Stoudermire's per-kick numbers aren't great, which is why he's only third here, but if he even gets back to being Minnesota's primary kick returner, he'll rewrite the history books; he's 20 returns and 413 return yards away from being the NCAA's all-time career leader in both. One can and should expect Stoudermire to easily clear both hurdles.
2. Nebraska: Ameer Abdullah
It'll be interesting to see whether Abdullah is protected a little better now that he's essentially the Huskers' safety net for Rex Burkhead, but as long as Abdullah's back there to return, he should excel; he's lightning-fast, shifty and capable of big plays if he just gets one crease.
Abdullah was ninth in the nation (and second in the Big Ten) in average kick return yardage last season.
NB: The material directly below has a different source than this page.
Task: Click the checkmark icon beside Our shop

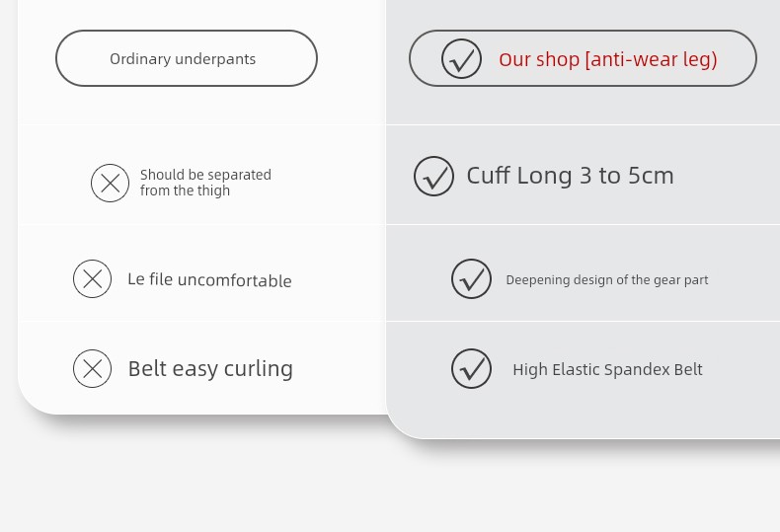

That wasn't a fluke. Expect more.
1. Purdue: Raheem Mostert
Purdue's Raheem Mostert staked his claim as the Big Ten's best kick returner and then some last season. In 2011, Mostert led all eligible kick returners with an unreal 33.48 yards per return. That would be leading all kick returners in the nation, mind you. And that's as a freshman.
Now, full disclosure: It's extremely unlikely he'll get the kind of incremental improvement usually seen as a player progresses through his career, if only because by his senior year Mostert would then be getting like 40 yards a pop and that's not about to happen, but definitely expect another year over 30 yards per return.